▶ [Dataset records]
━━━━━━

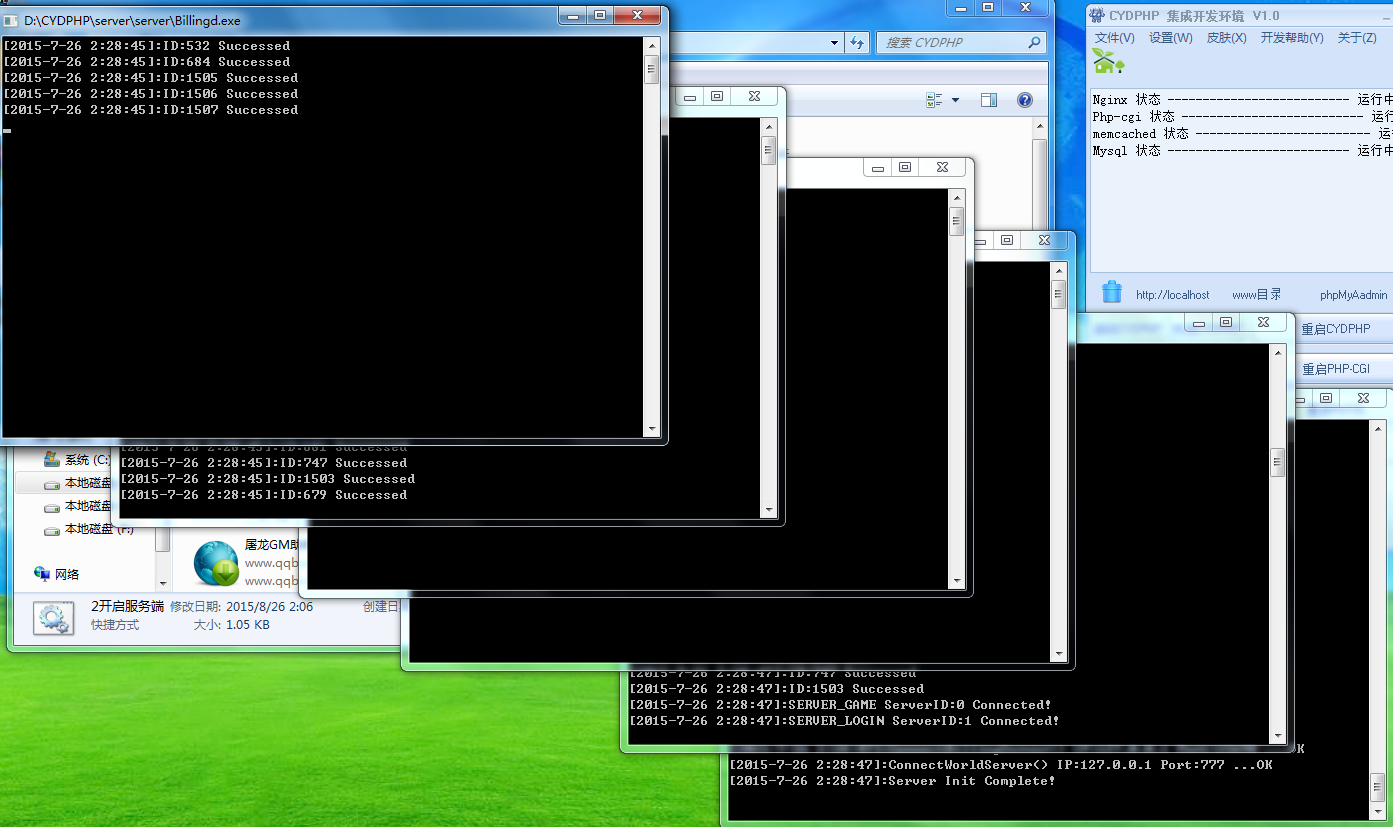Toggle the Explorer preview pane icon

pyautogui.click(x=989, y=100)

━━━━━━

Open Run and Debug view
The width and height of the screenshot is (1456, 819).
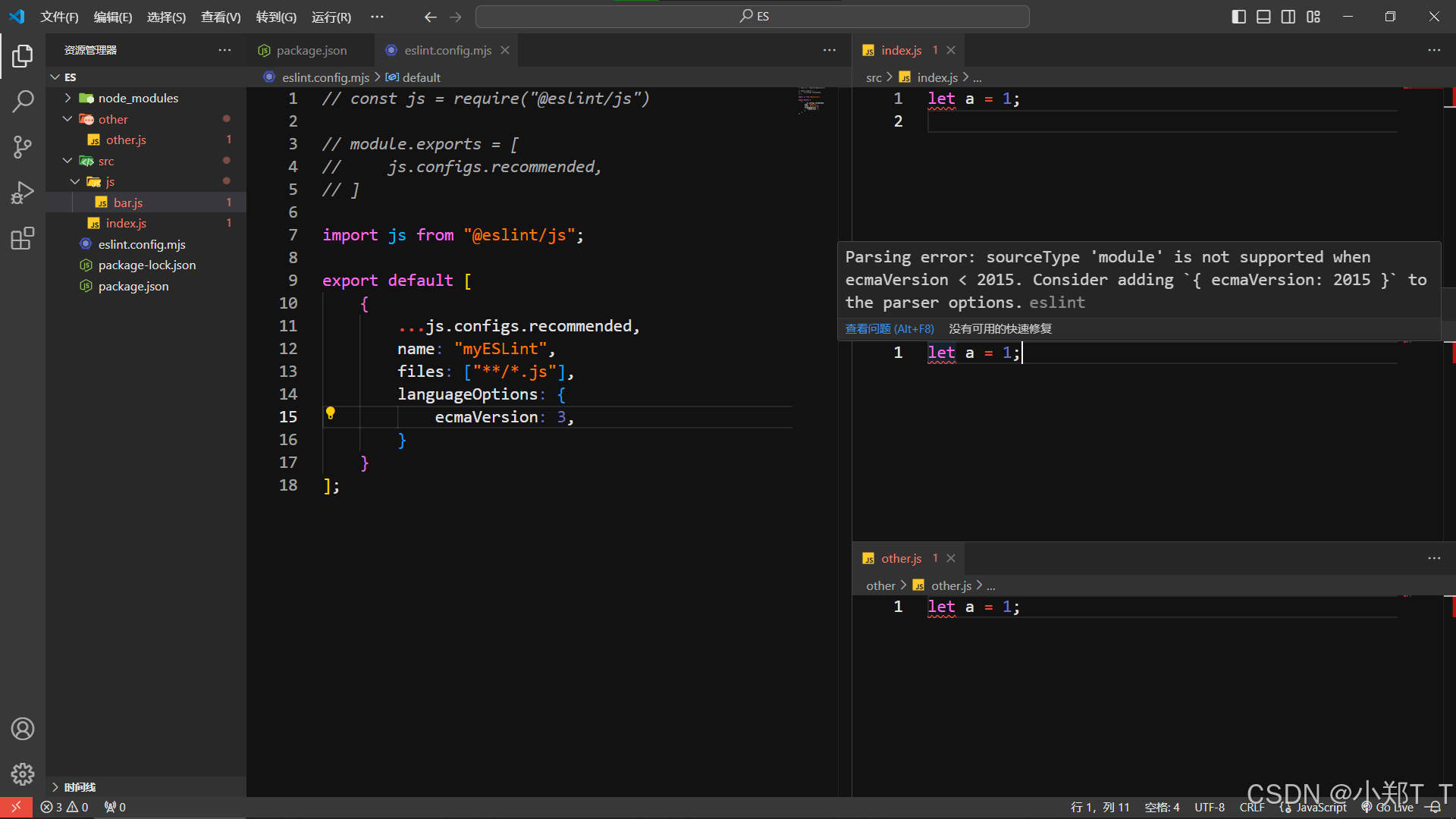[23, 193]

━━━━━━

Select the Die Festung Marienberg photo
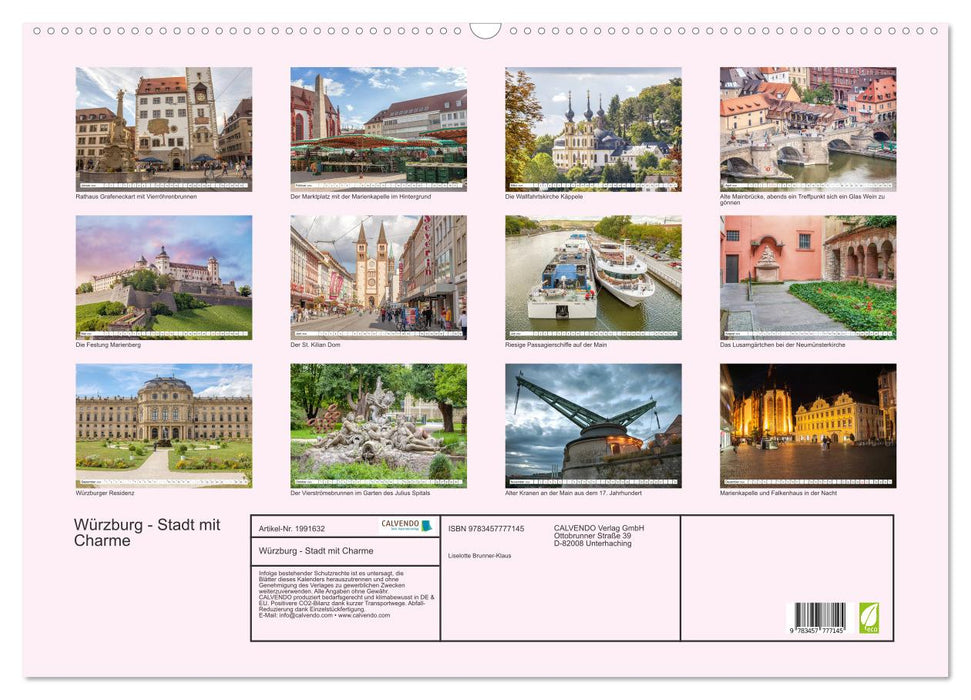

━━━━━━

▶ [Instructions to follow] Rewrite the records, starting with the line that contains "Toggle the Explorer preview pane icon" and going on through the line that contains "pyautogui.click(x=989, y=100)", so that "preview pane" becomes "details pane" and nothing else changes. Give only those lines, and leave the pictures out.

▶ [Written answer]
Toggle the Explorer details pane icon

pyautogui.click(x=989, y=100)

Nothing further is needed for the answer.